Undefined miss semantics. A search that returns an empty string for both “task found with empty status” and “task not found” forces every caller to add defensive logic that guesses which situation applies — or to skip that logic, accept the ambiguity, and produce incorrect behavior. The ambiguity compounds across callers: different parts of the system will interpret the same return value differently, and the inconsistency will not be visible until a real miss produces an unexpected result in a caller that assumed all returns were valid. The remedy is to declare distinct return values for all outcomes before writing the implementation.

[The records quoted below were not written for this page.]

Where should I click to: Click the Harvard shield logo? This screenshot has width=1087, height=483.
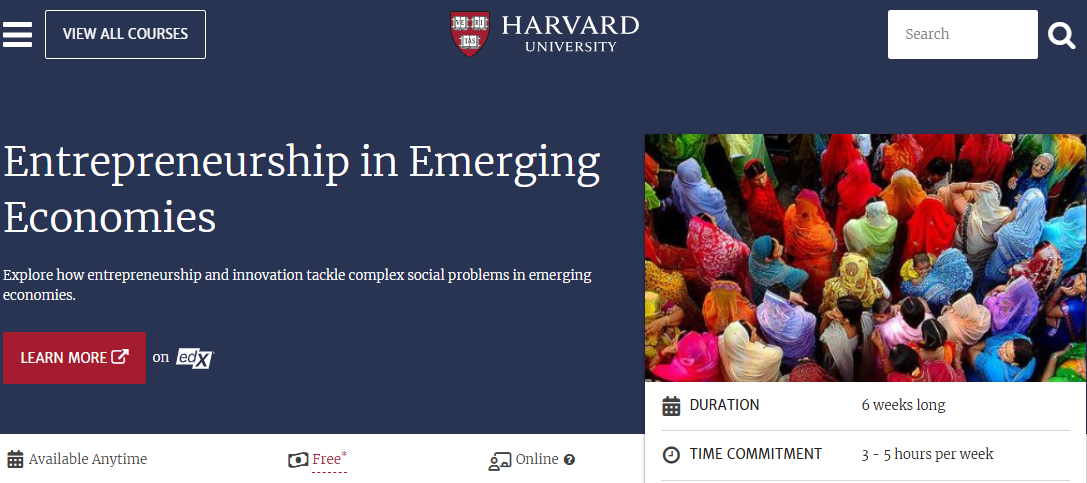(x=470, y=33)
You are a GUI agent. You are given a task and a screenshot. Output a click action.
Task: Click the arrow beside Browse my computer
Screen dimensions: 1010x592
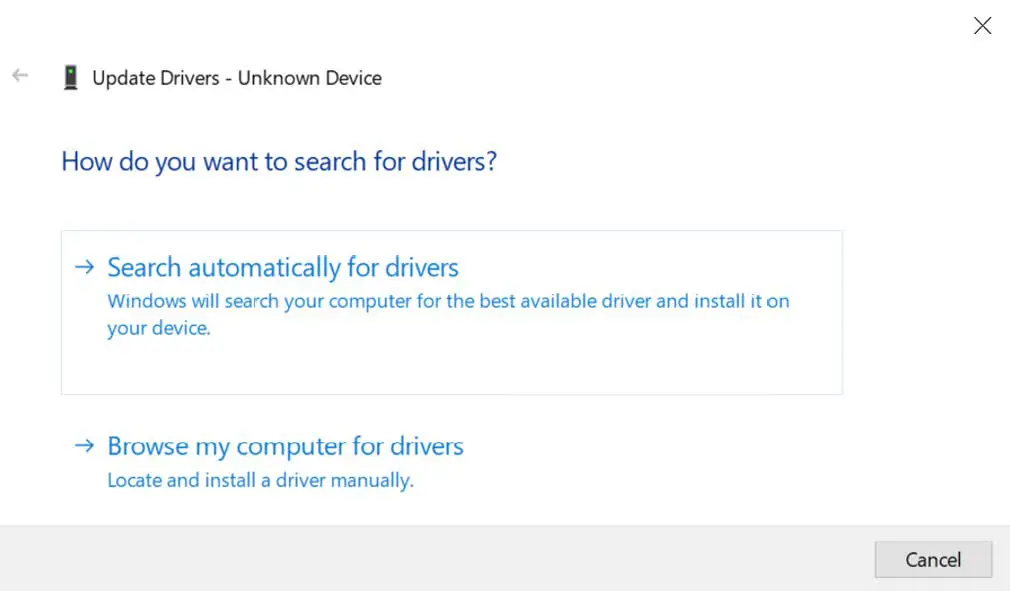pos(86,445)
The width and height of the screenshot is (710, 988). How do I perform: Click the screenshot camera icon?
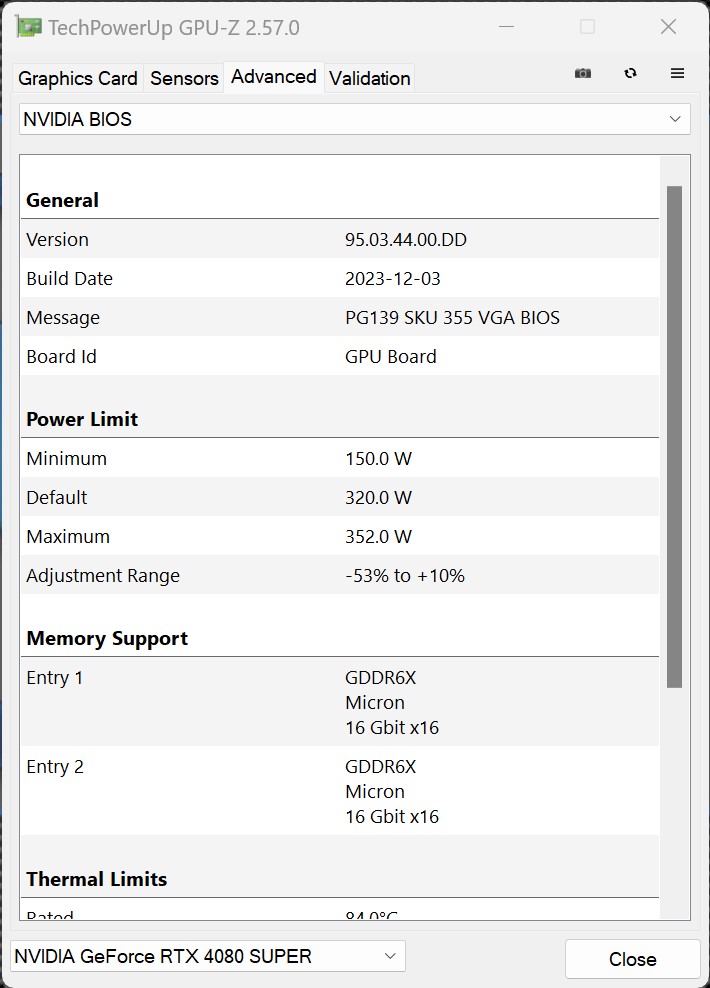pyautogui.click(x=583, y=73)
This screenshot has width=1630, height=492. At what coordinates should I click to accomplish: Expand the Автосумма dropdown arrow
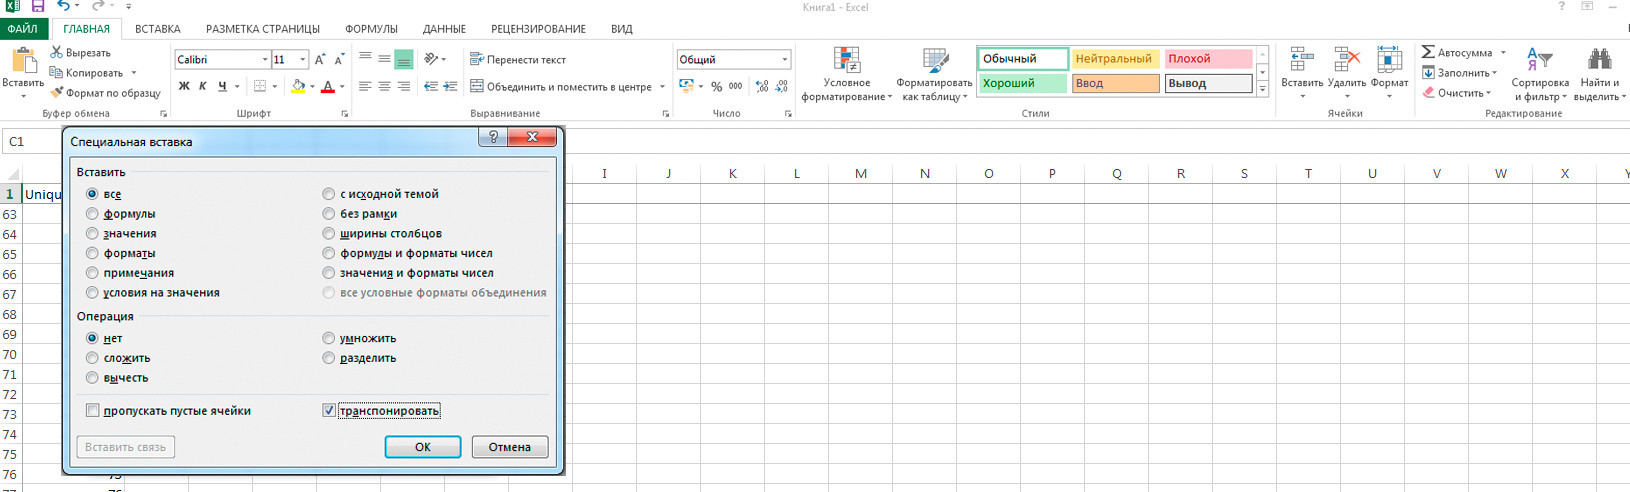[x=1503, y=53]
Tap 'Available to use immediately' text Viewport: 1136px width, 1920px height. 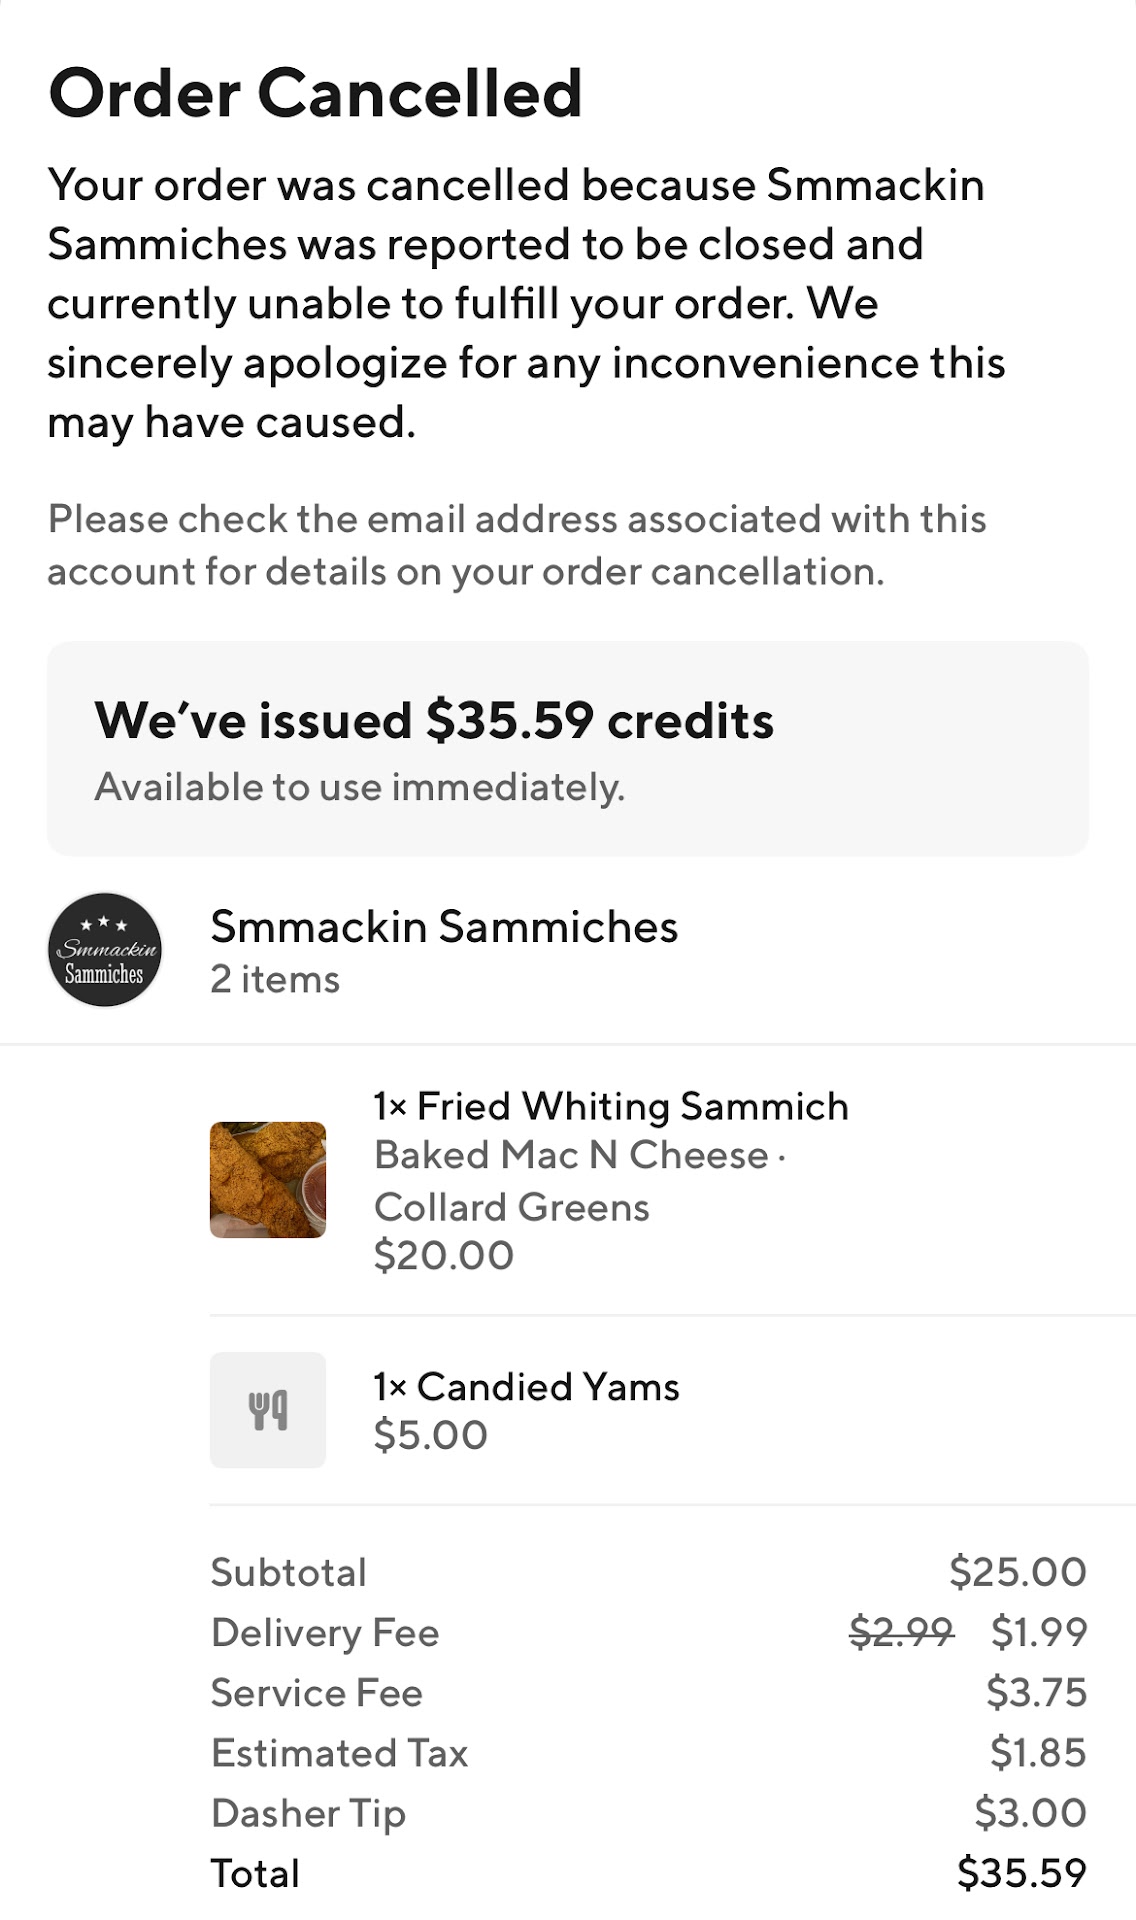pyautogui.click(x=360, y=787)
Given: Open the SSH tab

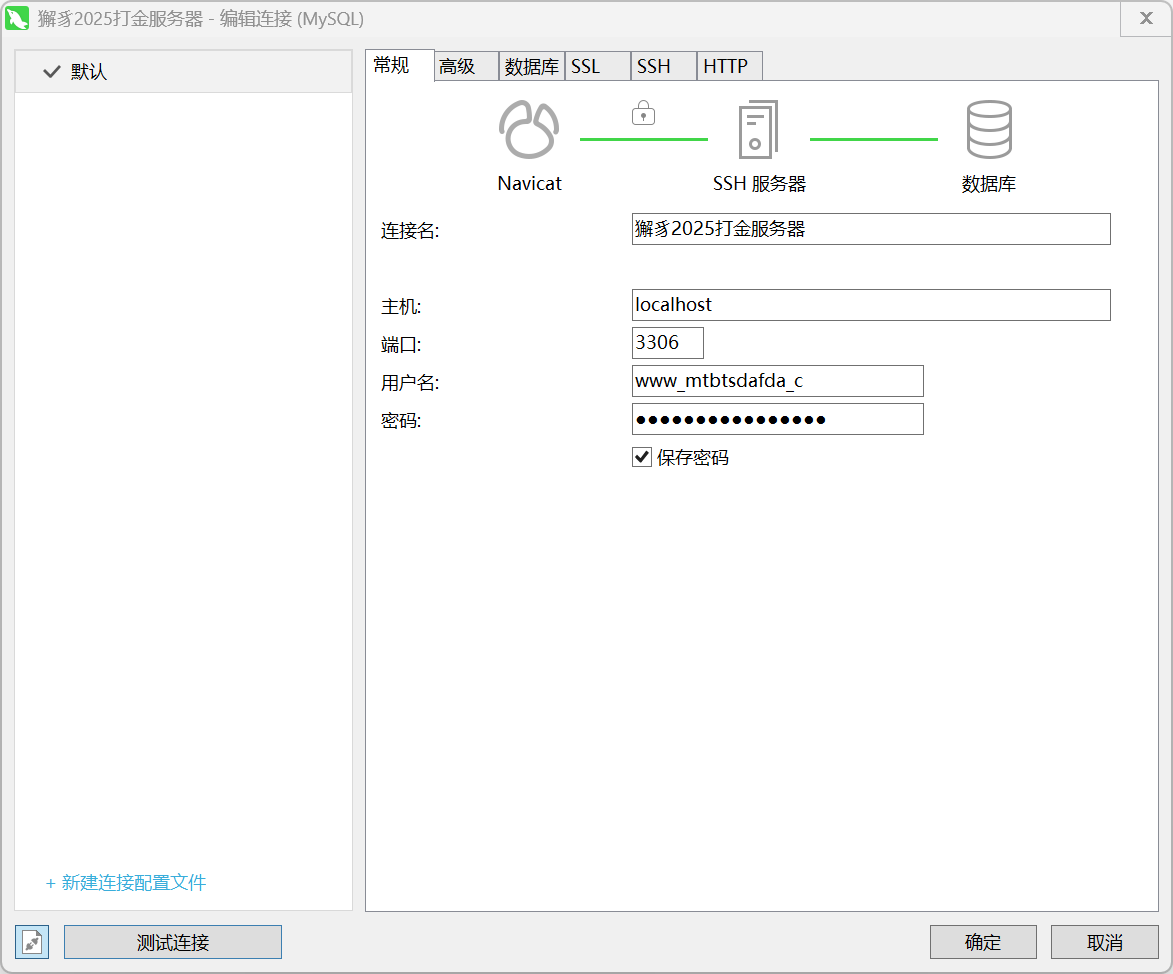Looking at the screenshot, I should (654, 67).
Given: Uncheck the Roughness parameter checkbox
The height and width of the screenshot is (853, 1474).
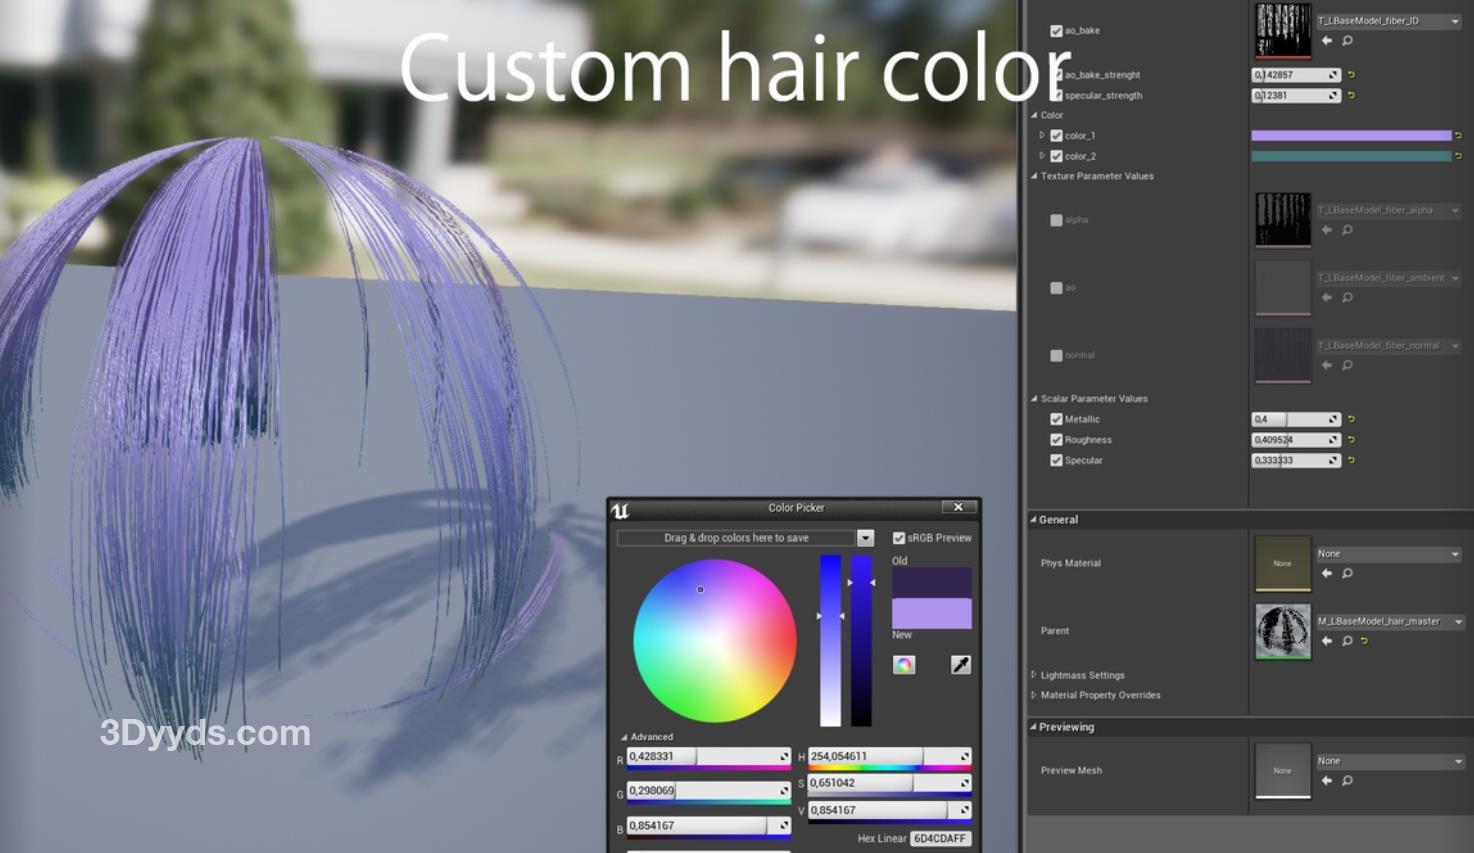Looking at the screenshot, I should 1056,440.
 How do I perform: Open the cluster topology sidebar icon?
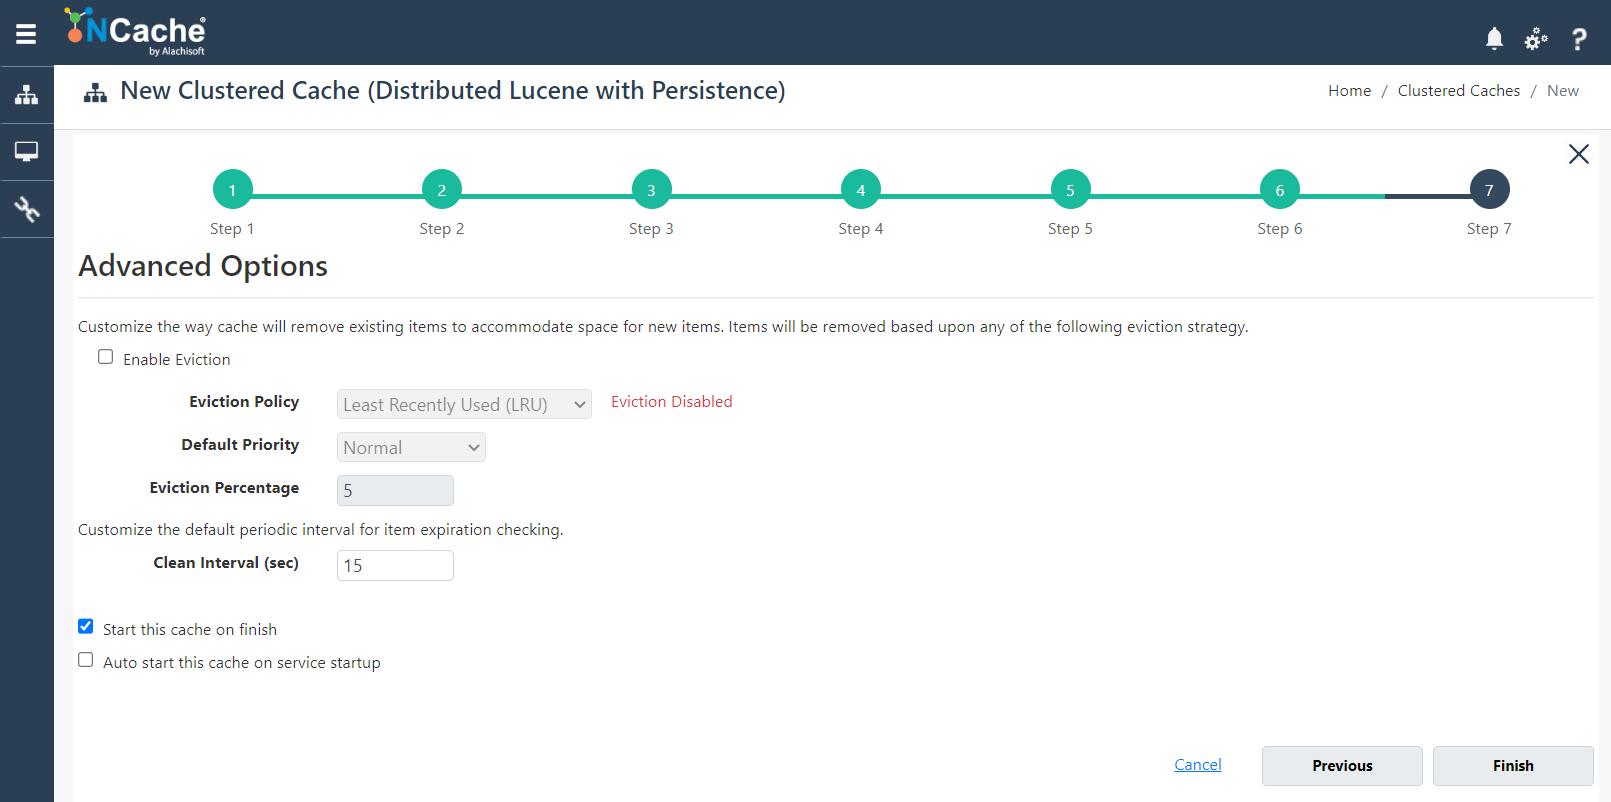27,95
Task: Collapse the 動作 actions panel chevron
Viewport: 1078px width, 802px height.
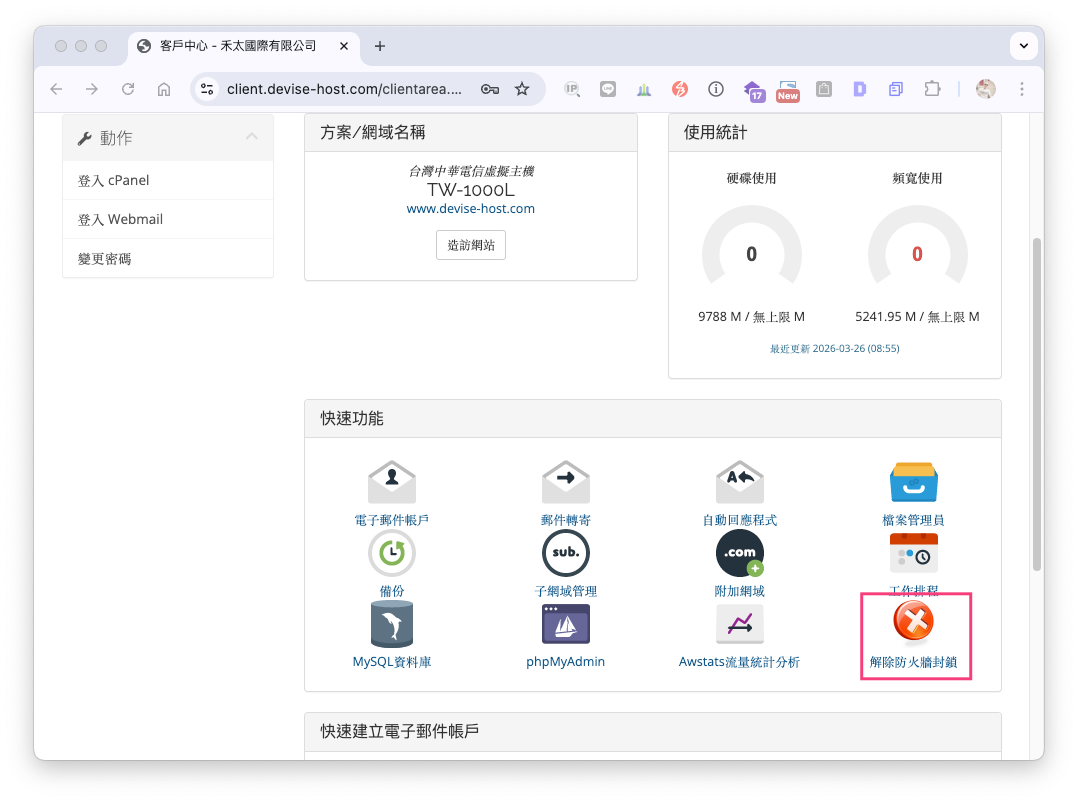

Violated preconditions. Binary search applied to an unsorted collection does not return slow results — it returns wrong ones. A keyed lookup called with an empty string does not degrade gracefully — it returns a result that was never intended. Preconditions are not optional documentation. They are the boundary conditions under which the algorithm’s guarantees hold, and violating them voids the guarantee. Enforcing preconditions in the code — with require clauses, assertions, or type constraints — is what makes the contract reliable rather than advisory.
21.7 Quick Exercise
Choose one search operation in your system and document it completely with five components: the match rule that defines what counts as a successful result, the miss rule that defines the explicit return value when no match exists, the current strategy and its asymptotic cost, the expected input size range in production, and the trigger condition at which the current strategy should be reconsidered.
Then write the precondition and postcondition for that operation. If the postcondition cannot distinguish the found case from the not-found case without reading the implementation, the miss semantics are not yet explicit.
21.8 Takeaways
- Search strategy is a design decision determined by data organization and operation frequency. Choosing by habit produces systems that work at small scale and degrade at large scale.
- Match semantics, miss semantics, and input preconditions are part of every search algorithm’s contract. An algorithm without explicit miss semantics is not complete.
- Linear search, binary search, keyed lookup, and structural traversal are not interchangeable techniques for the same problem. Each is the right choice for a specific combination of data organization and operation profile.
- The search operation that looks trivial at small scale is often the first bottleneck at large scale. Define the upgrade trigger before the bottleneck arrives.
Chapter 20 examines sorting — the operation that turns unordered data into a form where faster search, efficient merge, and reliable comparison become possible. Understanding sorting as a prerequisite for other algorithms, rather than as a standalone operation, is what connects it to the system design concerns of this part.